Write a survey paper describing an application of dynamical systems theory. Here are some ideas.

5. Circle maps are widely used as models of biological rhythms. The first reference below is a book which contains many more references.

• Glass, L. and Mackey, M.C., From Clocks to Chaos: The Rhythms of Life, Princeton University Press (1988).
• Glass, L. and Mackey, M.C., A simple model for phase locking of biological oscillators, Jour.Math.Biol. 7 (1979), 339-352.
• Guevara, M.R., Glass, L., and Shrier, A., Phase locking, period doubling bifurcations and irregular dynamics in periodically stimulated cardiac cells, Science214 (1981), 1350-53.
• Whitelaw et. al., Hiccups as a dynamical disease, Chaos 5 (1995), 14.

6. Fractal geometry has been applied to many fields. Look into one area and describe how the theory is applied. Beware of hype. Try to judge whether the application is believable or not.
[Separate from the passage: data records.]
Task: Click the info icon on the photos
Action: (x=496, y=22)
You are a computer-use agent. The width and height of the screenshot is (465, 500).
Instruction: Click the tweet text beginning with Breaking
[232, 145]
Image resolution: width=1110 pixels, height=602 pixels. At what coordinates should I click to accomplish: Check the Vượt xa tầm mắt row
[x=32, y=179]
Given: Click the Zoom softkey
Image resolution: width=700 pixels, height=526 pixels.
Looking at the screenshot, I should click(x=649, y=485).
• Mandelbrot, B., The Fractal Geometry of Nature, Freeman (1982).
• Barnsely, M., Fractals Everywhere, Academic Press (1988).
• Barnsely, M. and Sloan, D., A better way to compress images, Byte 13, 215-233 (1988).
• http://www.iterated.com
• Schroeder, M., Chaos, Fractals, Power Laws, Freeman (1991).
• Bassingthwaighte, J.B., Liebovitch, L.S., West, B.J., Fractal Physiology, Oxford Univ. Press (1994).

7. Two-dimensional maps provide models for the ecology of two species in the same environment or one species with a time-delayed growth law. For example, the delayed logistic map x(n+2)=ax(n+1)*(1-x(n)) is a second order difference equation which can be made into a map of the plane,F(x,y)=(y,ay(1-x)) by setting y(n)=x(n+1). Here are some references about this and other two-dimensional models.
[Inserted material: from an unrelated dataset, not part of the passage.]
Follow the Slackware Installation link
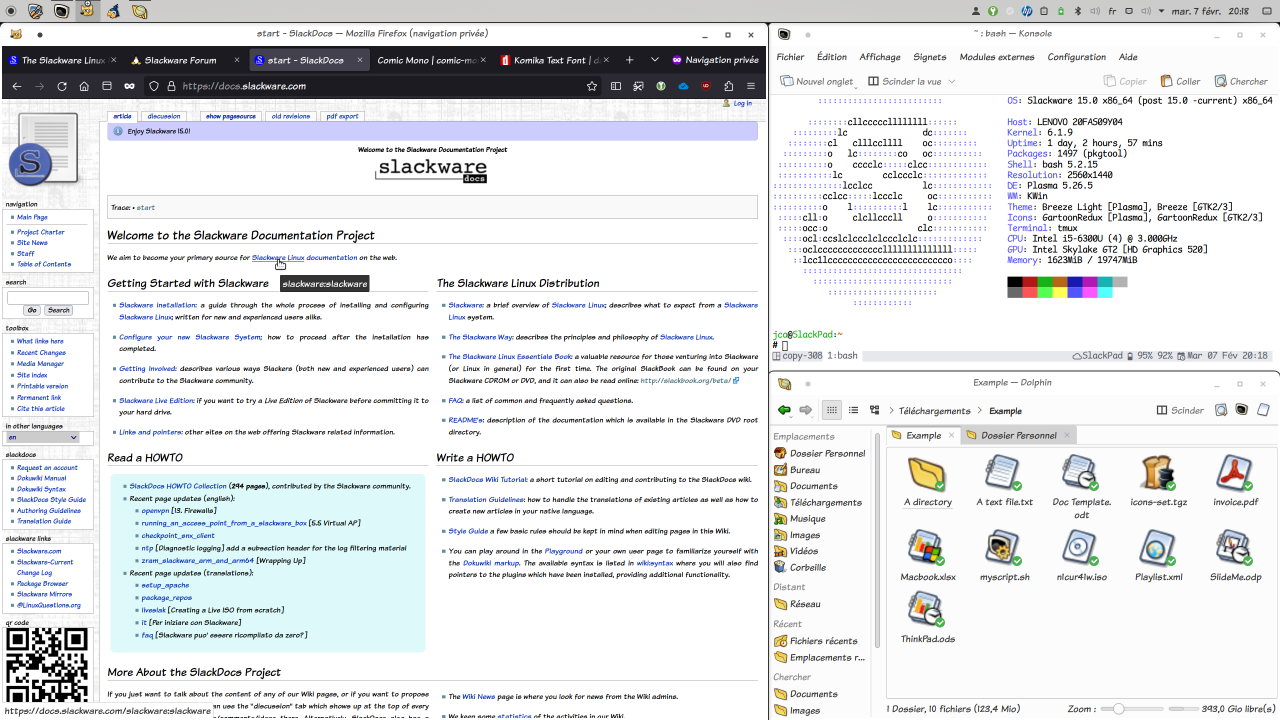Screen dimensions: 1280x720 point(158,305)
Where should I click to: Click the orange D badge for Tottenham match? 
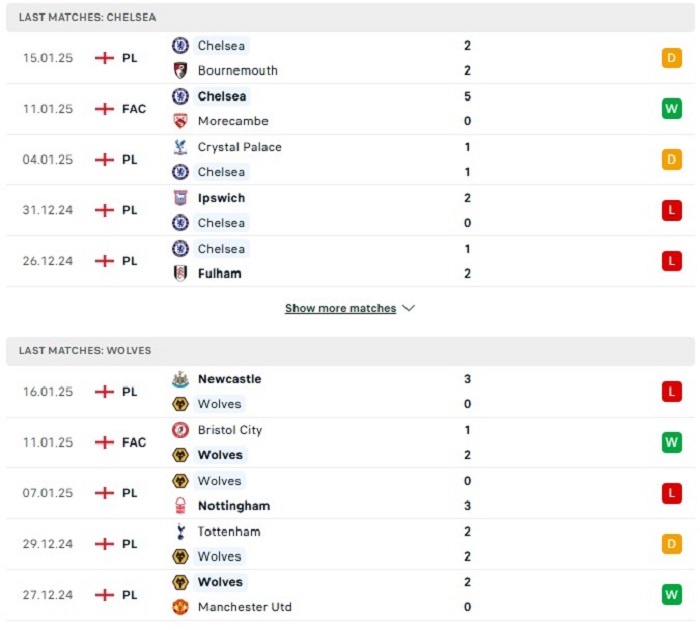(x=671, y=544)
• Maynard-Smith, J., Mathematical Ideas in Biology, Cambridge Univ. Press (1971).
• Pounder, J.R. and Rogers, T.D., The geometry of chaos: dynamics of a nonlinear second-order difference equation, Bull. Math. Biol. 42 (1980), 551-597.
• Beddington, J.R., Free, C.A., and Lawton, J.H., Dynamic complexity in preditor prey models framed in difference equations, Nature 255 (1975), 58-60.
• May, R.P., Regulation of populations of nonoverlapping generations of microparasites: a purely chaotic system, Amer. Nat.125 (1985),573-584.

Experiment.

8. Write a program which can compute and display stable and unstable manifolds for diffeomorphisms of the plane. Assuming you have subroutines for computing F, F^{-1} and the derivative DF, the program could first locate a fixed point (perhaps using Newton's method), then find the multipliers and eigenvectors. If the fixed point is a saddle, you can use the eigenvectors to approximate the local stable manifold and then extend the manifold by iteration. Use the program to study how the stable and unstable manifolds of the Henon map change with parameters.

9. Write a computer program for computing Lyapunov exponents for 2D or higher maps. See section 5.2 of the text.
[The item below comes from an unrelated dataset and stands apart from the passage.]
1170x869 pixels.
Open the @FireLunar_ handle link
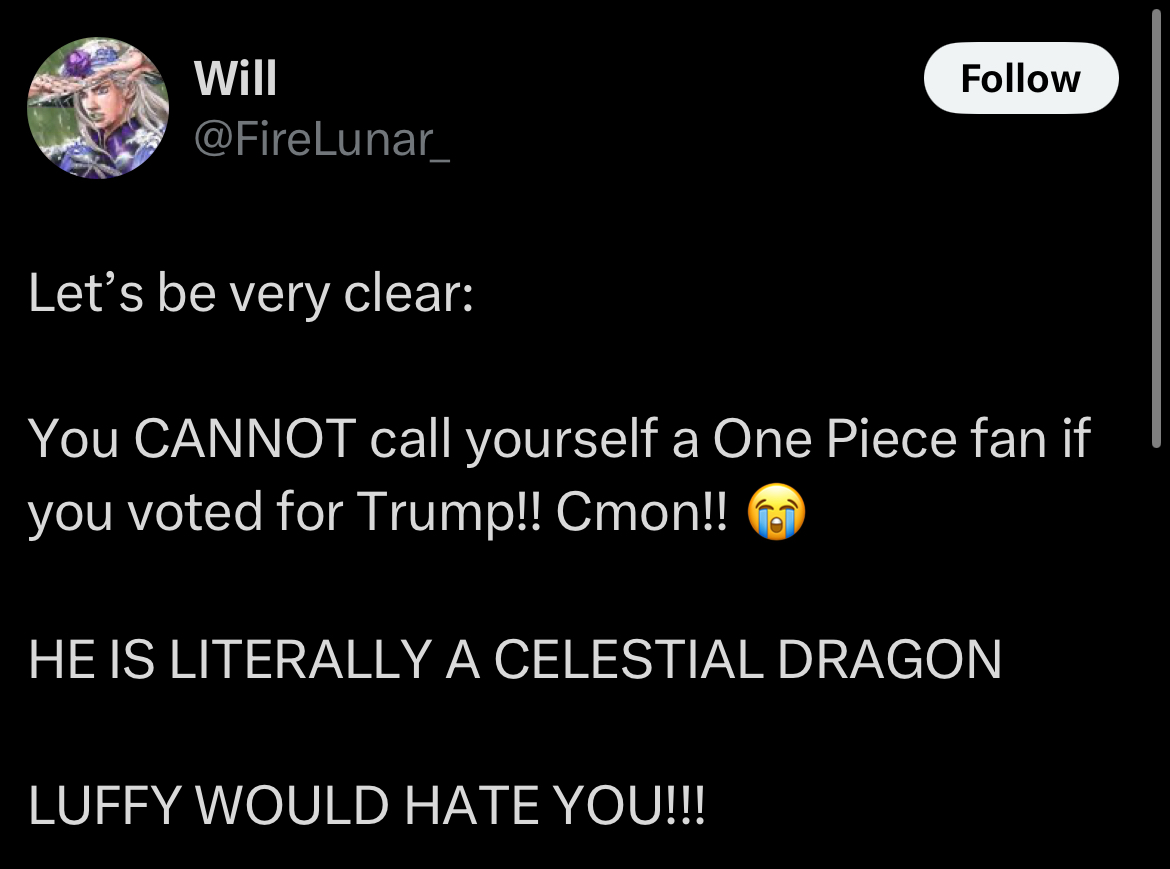click(322, 139)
10. Write a program which can display strange attractors for diffeomorphisms of the plane or attractors of iterated function systems. Write it so you can zoom in on them to show the fractal structure. Amenities would include interactive choice of zoom region, number of computed points, etc. You could also color the basin of attraction of the attractor. You could combine this with a simple dimension computing program as below.

11. Write a program for estimating the box-counting dimension of a set of data points in the plane, space or in n-dimensional space. Apply it to some experimental data set or to a set of points in a strange attractor or an attractor of an iterated function system. For experimental data, try embedding the data in spaces of different dimensions. How does the answer depend on the box sizes used? How much data do you need to get consistent answers?

• Grassberger, P. and Procaccia, I., Characterization of strange attractors, Phys. Rev. Lett. 50, 346-349 (1983).
• Grassberger, P., An optimized box-assisted algorithm for fractal dimensions, Phys. Lett. A 148, 63-68 (1990).